I’m standing in my junior high cafeteria, waiting for the first bell to ring. I’m smiling, if not on the outside, then on the inside, the feeling of hope overwhelming me. I woke up that morning, a bout of energy coursing through my veins. This would be the day my life turned around. I would suddenly be able to speak more than just a few syllables or unintelligible noises. I would be normal today. Finally.

A few hours later, J smiled his cheesy smile, his mouth full of metal. I wondered how he played trumpet – excuse me, first trumpet – with those braces. He was tall, lanky, and kind of dorky – a regular young, American, Andrew Garfield type. He always had something to say – not in excess – but something… usually a joke.

I felt my hope subsiding, slipping through my fingers as the other irrational side of my brain woke up to smell the proverbial roses. What had I been thinking? I couldn’t even speak to J, one of the most admirably friendly, non-threatening seventh graders in the entire school. He wasn’t in my inner circle and, therefore, he couldn’t be spoken to. It was against the rules of Selective Mutism.

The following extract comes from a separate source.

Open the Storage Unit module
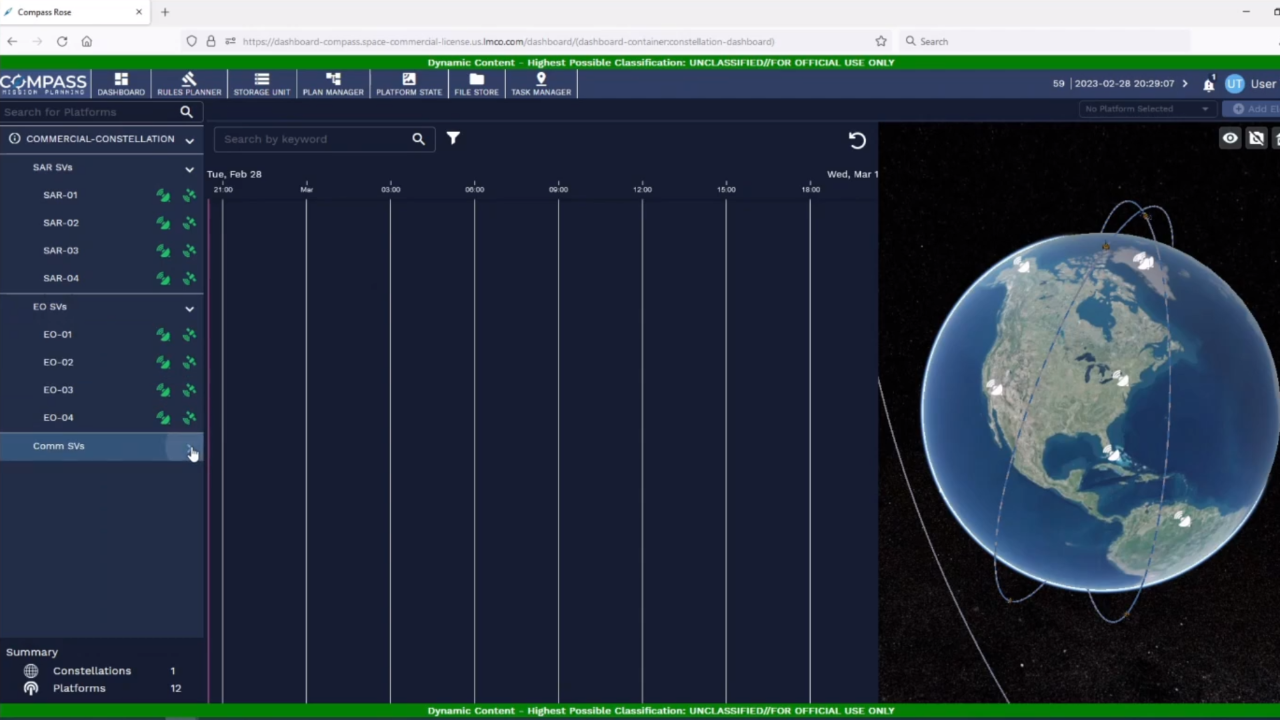Viewport: 1280px width, 720px height. click(x=261, y=84)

You see, with certain disorders, there are rules that plague their captives. The first rule of Selective Mutism is that we don’t talk about Selective Mutism (It’s like this huge, very obvious secret… like Vegas). The second rule… well, my SM knew J long enough to know that J only knew me as a girl who didn’t speak much. My SM is cunning like that. Once it has decided that a person’s view of me is somebody who is quiet or shy or doesn’t speak… well, that is it. It’s a done deal. J would never get to know me as anybody more than that perception.

In that moment, I was a slave to my disorder. Never mind the hope that had been bubbling inside my chest all morning. Sometimes we let our fears conquer our hopes. How dare those fears come into our homes and destroy our walls of hope.